• [TASK DETAILS] Count the rows below that contain the string "size". Give only the number.

• [MATERIAL SUPPLIED]
────────────────────────────────────────
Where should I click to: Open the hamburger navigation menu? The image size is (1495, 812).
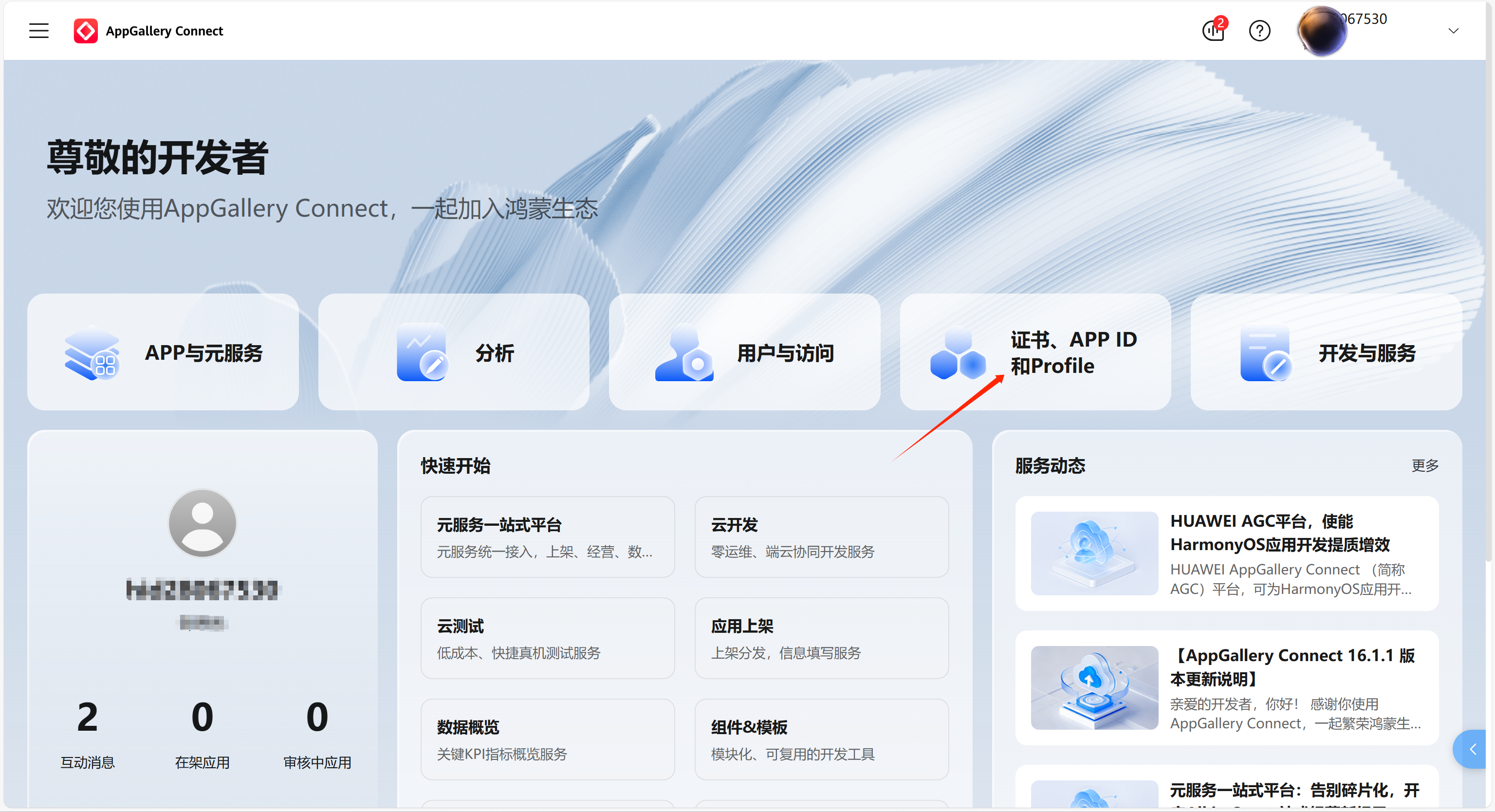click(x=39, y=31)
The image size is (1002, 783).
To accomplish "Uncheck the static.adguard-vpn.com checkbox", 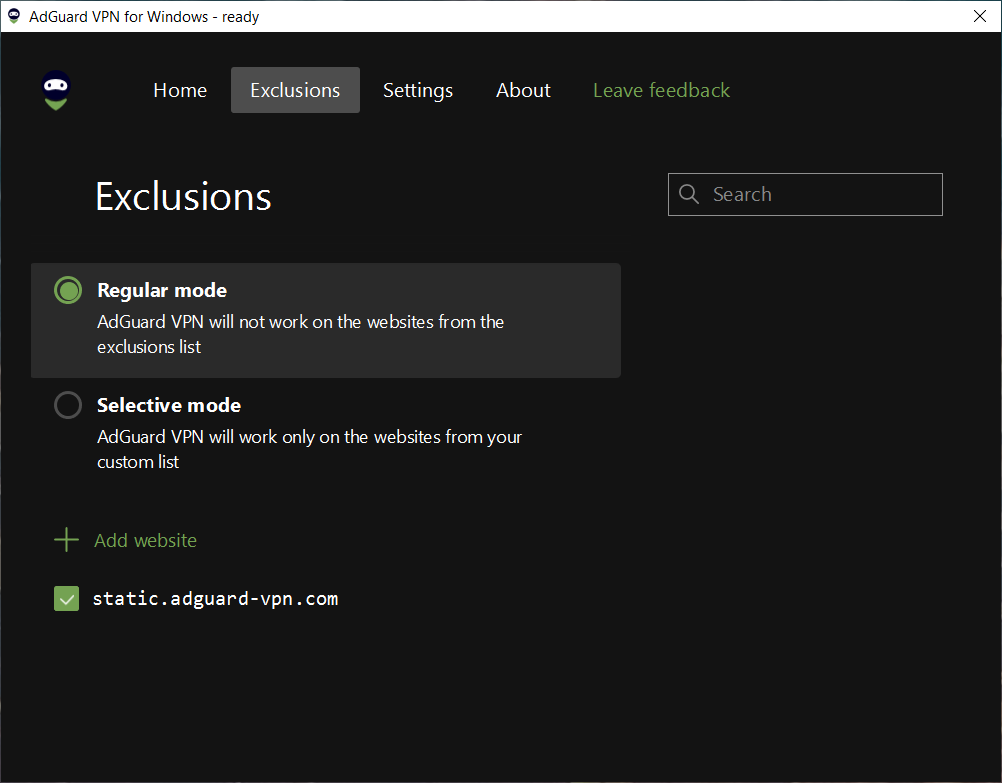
────────────────────────────────────────
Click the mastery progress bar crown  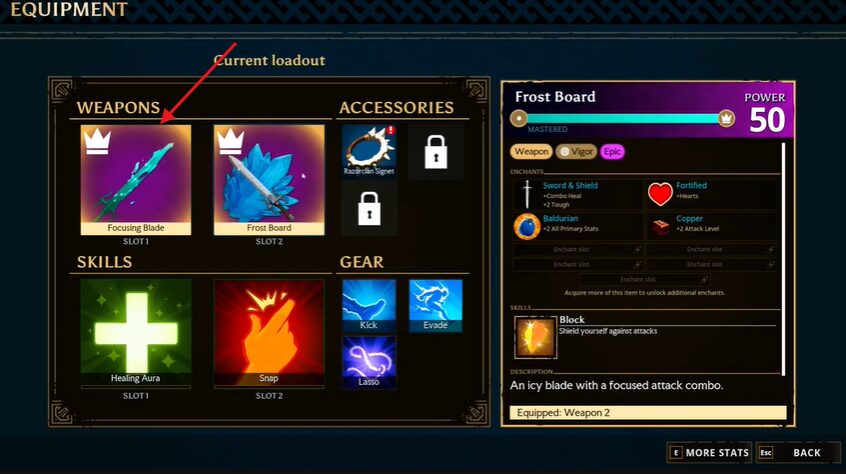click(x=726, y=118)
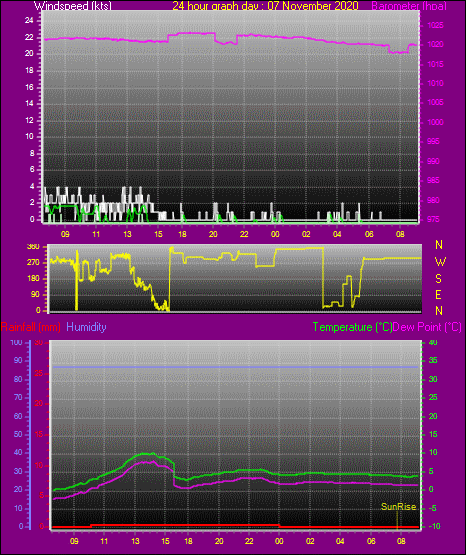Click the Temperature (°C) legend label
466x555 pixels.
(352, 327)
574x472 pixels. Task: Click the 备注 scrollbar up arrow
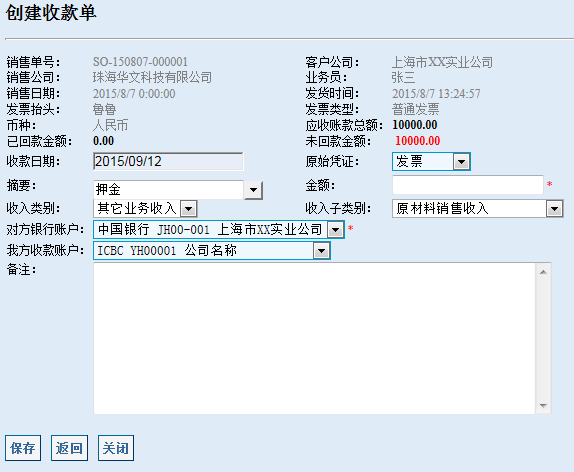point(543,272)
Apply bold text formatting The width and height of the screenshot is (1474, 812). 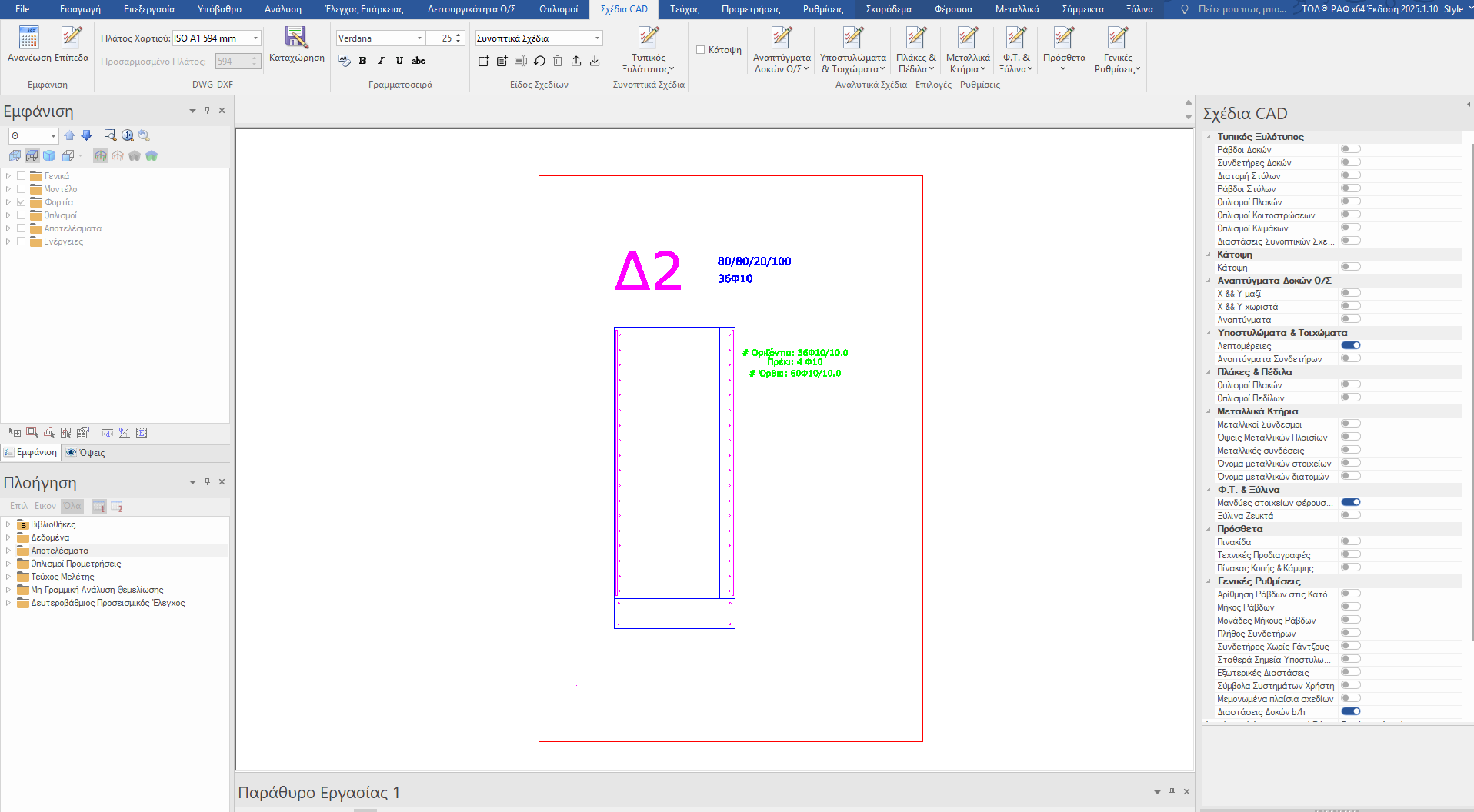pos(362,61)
────────────────────────────────────────
• [RESULT FOR THIS TASK] 2